Orange Pomegranate Salad

Total Time:15 min
Servings:6
Test Kitchen Approved
From the Recipe Creator: I discovered this fragrant salad in a cooking class. If you can, try to find orange flower water (also called orange blossom water), which perks up the orange segments. But orange juice adds a nice zip, too! —Carol Richardson Marty, Lynwood, Washington
Nutrition Facts: 2/3 cup: 62 calories, 0 fat (0 saturated fat), 0 cholesterol, 2mg sodium, 15g carbohydrate (14g sugars, 0 fiber), 1g protein. Diabetic Exchanges: 1 fruit.

Healthy Christmas Recipes FAQ

How can I make Christmas dinner healthier?

There are plenty of easy ways to keep Christmas dinner on the lighter side without sacrificing flavor.

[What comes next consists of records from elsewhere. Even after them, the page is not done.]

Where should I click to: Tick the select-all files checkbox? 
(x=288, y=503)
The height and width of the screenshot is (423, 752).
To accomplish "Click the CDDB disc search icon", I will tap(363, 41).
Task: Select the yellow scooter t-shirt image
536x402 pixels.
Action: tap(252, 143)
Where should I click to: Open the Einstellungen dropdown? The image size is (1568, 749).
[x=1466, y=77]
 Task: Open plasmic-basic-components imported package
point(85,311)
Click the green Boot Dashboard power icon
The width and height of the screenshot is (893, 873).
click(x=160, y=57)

You can add more protein to the meal with lean roasted chicken, turkey or herb-crusted salmon, instead of heavier mains like prime rib or bacon-wrapped ham. Trade creamy sides for steamed or sauteed greens with a drizzle of olive oil, and add color to the table with a vibrant, nutrient-dense roasted beet salad that looks as festive as it tastes.

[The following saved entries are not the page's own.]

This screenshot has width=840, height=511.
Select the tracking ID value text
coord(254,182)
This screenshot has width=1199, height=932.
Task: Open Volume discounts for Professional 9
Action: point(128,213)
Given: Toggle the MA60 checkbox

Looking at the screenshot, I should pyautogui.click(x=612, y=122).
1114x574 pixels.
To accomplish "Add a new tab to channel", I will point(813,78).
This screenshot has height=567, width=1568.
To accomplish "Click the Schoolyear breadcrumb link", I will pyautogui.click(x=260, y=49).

What are some low-calorie Christmas recipes?

For low-calorie Christmas recipes, look for classics with lighter ingredients, like these slim curried deviled eggs with hummus and reduced-fat mayo in the filling, or a cozy slow-cooker butternut squash soup with a broth base instead of cream. For crowd-pleasing veggies, think herby roasted carrots, acorn squash boats, honey-garlic Brussels sprouts or mashed cauliflower. As for the main course, we love a lean pork tenderloin or head outside (weather permitting) and grill lamb chops.

What are healthy desserts for Christmas?

It’s always tempting to skip homemade desserts and grab something from a bakery or store for Christmas, but if you prefer a healthy dessert recipe, it’s better to make one yourself. Try a bright lemony cake, citrus-poached pears or a ginger plum tart loaded with fruit. These options feel elevated and indulgent, without weighing you down. You can also make a dairy-free pumpkin pie or a big fruit salad that’s naturally sweet.